• [Problem]
Please tally the lines in the records that include the word "will" and answer with the bare number.

• [Given information]
########################################

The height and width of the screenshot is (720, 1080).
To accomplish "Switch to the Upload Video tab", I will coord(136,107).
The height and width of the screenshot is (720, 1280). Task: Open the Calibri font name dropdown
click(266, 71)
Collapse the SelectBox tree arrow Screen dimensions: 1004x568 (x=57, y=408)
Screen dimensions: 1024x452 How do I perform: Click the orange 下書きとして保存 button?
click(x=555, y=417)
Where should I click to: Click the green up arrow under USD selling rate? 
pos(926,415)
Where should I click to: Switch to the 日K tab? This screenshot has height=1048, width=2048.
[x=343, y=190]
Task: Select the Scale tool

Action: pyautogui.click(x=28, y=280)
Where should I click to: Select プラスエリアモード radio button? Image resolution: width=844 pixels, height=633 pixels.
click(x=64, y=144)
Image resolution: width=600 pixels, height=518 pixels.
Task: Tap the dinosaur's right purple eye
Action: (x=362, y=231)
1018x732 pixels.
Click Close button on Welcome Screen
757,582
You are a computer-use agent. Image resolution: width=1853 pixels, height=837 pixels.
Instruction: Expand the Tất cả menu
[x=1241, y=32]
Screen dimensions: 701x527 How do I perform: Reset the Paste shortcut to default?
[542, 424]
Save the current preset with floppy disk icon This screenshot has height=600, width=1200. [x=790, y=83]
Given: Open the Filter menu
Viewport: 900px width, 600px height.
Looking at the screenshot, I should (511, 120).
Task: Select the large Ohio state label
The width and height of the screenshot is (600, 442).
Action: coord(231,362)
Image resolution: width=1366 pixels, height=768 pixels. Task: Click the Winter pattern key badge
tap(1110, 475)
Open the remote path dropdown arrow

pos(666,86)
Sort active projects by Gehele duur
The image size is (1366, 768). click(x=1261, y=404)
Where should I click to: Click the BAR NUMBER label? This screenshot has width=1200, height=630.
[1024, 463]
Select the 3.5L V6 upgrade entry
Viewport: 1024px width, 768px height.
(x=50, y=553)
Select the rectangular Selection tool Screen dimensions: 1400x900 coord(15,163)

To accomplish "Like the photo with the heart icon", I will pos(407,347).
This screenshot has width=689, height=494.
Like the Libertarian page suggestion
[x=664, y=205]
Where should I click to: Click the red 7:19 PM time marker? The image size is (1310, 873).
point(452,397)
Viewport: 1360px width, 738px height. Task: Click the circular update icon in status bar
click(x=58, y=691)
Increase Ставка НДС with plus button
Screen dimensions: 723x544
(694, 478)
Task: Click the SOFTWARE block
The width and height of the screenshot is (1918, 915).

########################################

• [Your response]
2